С наступлением темноты улицы этого района столицы, района ремесленников и кустарей, лавочников, и мелких торговцев, становились более шумными. На всех углах предлагали мороженое, лимонад, пирожки с брынзой, каштаны. У бодег, прямо на тротуаре, на угольных жаровнях румянились мититеи[13], кровяные лангеты, сочные антрекоты. Мальчишки-ученики, отданные родителями, чтобы «вышли в люди», стремглав выбегали из глубоких холодных погребов с большими глиняными горлачами виноградного. Внутри бодег пиликали за четвертинку кислого вина, собранного из недопитых остатков, вечно оскорбляемые бродячие музыканты, в детстве мечтавшие о консерватории. Между столиками, как заводные, шумно передавая заказы, сновали официанты в коротеньких, когда-то белых пиджачках. Эти ловкачи на ходу соображали, кого и на сколько можно обсчитать. Подвыпившие торговцы зеленью, переругиваясь, делили барыши. А на улице, прижимаясь к подъездам домов, окликали прохожих мужчин «девушки» с залеченными венерическими болезнями и густо накрашенными губами.
Тут же, за углом, начиналась улица Круча де пятрэ, известная в Бухаресте своими притонами и публичными домами. Почти рядом, на углу Дудешть и Нерва-Траян, неподвижно сидели на грязном, заплеванном тротуаре безногий инвалид с замусоленной ленточкой боевого креста на груди, слепая старушка и женщина, растрепанная и оборванная, с уснувшим грудным ребенком; склонив головы, они жалобно смотрели на прохожих, взглядом прося о подаянии, и если кто-нибудь бросал им монету, низко кланялись, желали здоровья, удачи…

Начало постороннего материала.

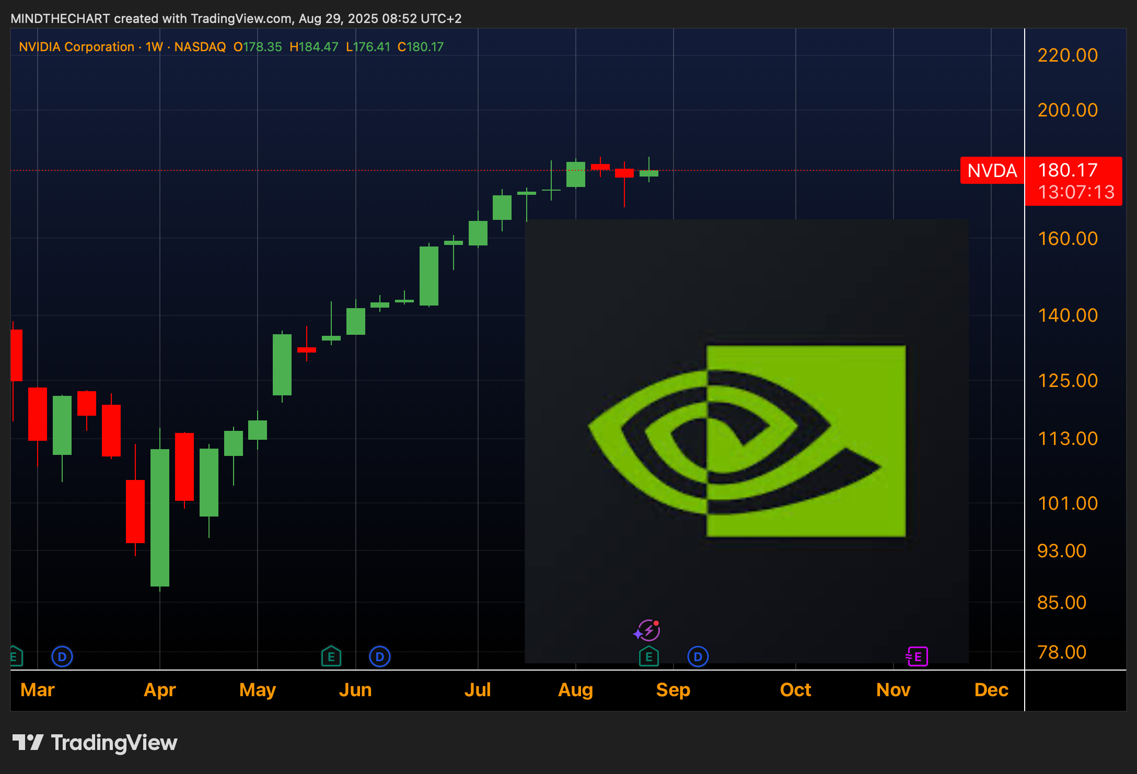The image size is (1137, 774).
Task: Click the Sep label on time axis
Action: tap(673, 690)
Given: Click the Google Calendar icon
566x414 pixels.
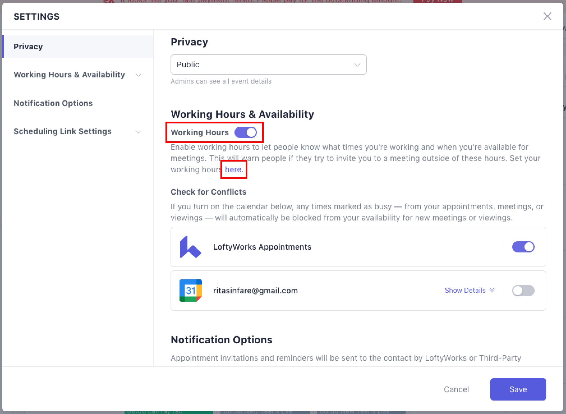Looking at the screenshot, I should tap(190, 290).
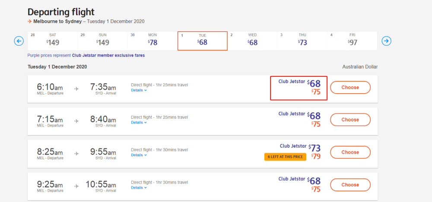Expand Details for the 7:15am flight
The image size is (432, 202).
(x=139, y=123)
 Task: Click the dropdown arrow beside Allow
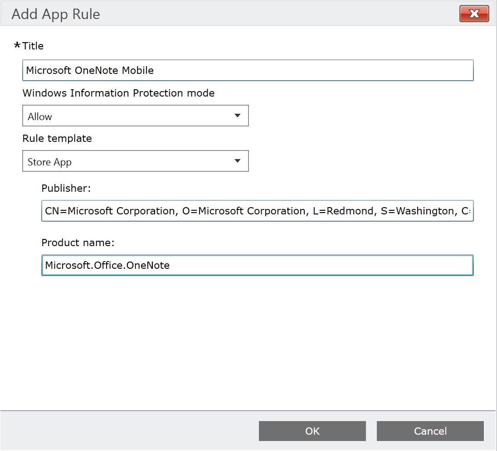pos(237,116)
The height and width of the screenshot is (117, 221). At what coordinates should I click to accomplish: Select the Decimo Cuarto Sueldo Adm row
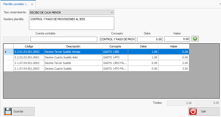pos(73,57)
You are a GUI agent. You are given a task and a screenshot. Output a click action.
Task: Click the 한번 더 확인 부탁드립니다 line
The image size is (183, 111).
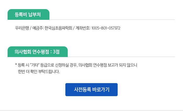[39, 72]
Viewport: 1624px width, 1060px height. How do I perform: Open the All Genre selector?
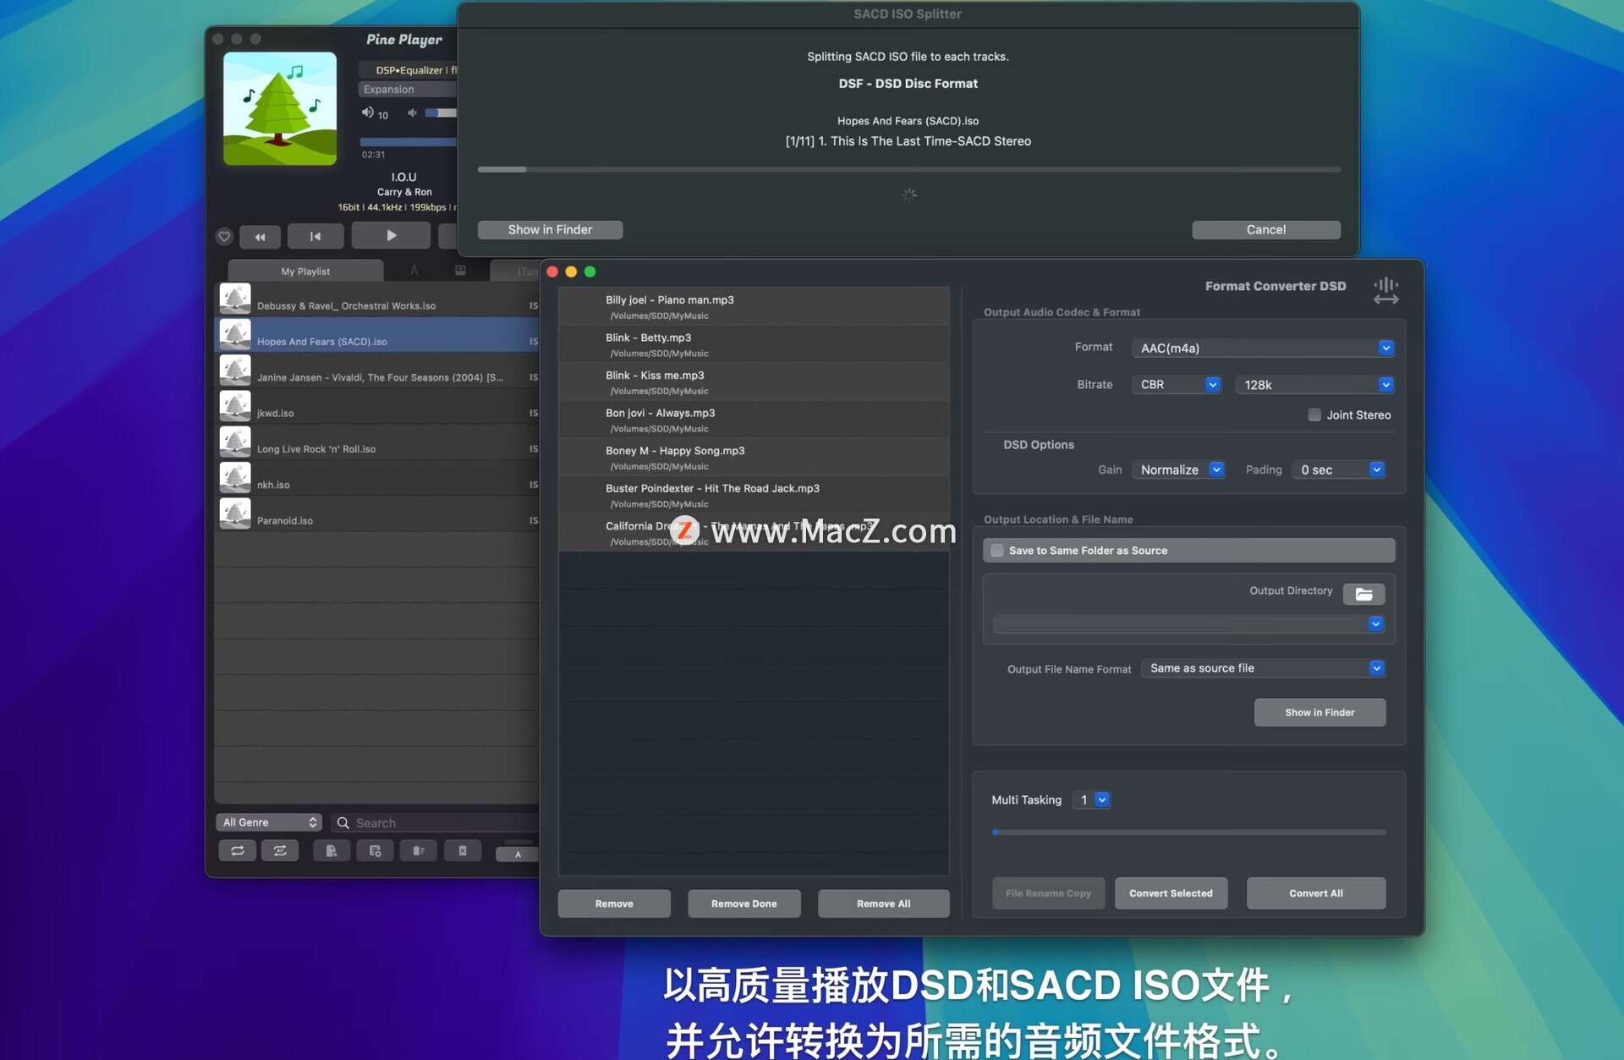coord(269,823)
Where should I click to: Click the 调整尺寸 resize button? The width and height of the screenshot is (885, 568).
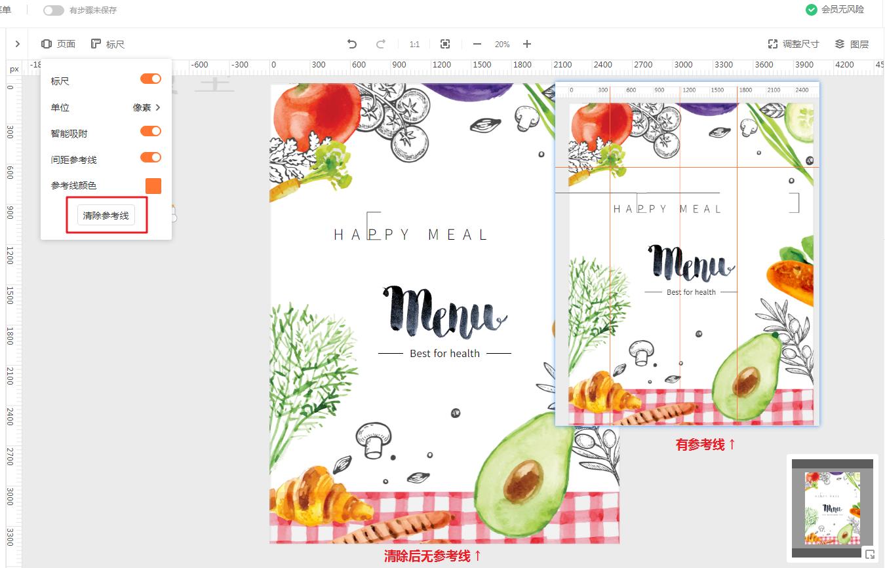coord(793,44)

Похрустывая горячими флоричелями[14], Женя и Илья медленно шли к пансиону мадам Филотти.
Улица Вэкэрешть, на углу которой находился пансион, славилась еврейскими кошерными блюдами и небезызвестной тюрьмой, имя которой она носила. Здесь, и особенно в прилегающем к улице переулке «Тайка Лазэр», известном не только в Бухаресте, но и во всей стране, расплодилось множество магазинчиков и лавок с хламом; чаще всего тут торгуют, расставив на тротуаре столики или табуретки с протертыми брюками, разрозненными пуговицами, старыми иллюстрированными журналами, детективными романами, контрабандными маслинами, тухлыми или тронутыми ржавчиной сельдями, старомодными, полинявшими и лоснящимися от времени шляпами… Здесь же можно достать напрокат на день — два костюм и даже смокинг. И торгуют всем этим с рассвета до поздней ночи — цыгане, армяне, евреи и румыны. Все они отлично владеют искусством всучить ни на что не годную вещь и запросить за нее втридорога.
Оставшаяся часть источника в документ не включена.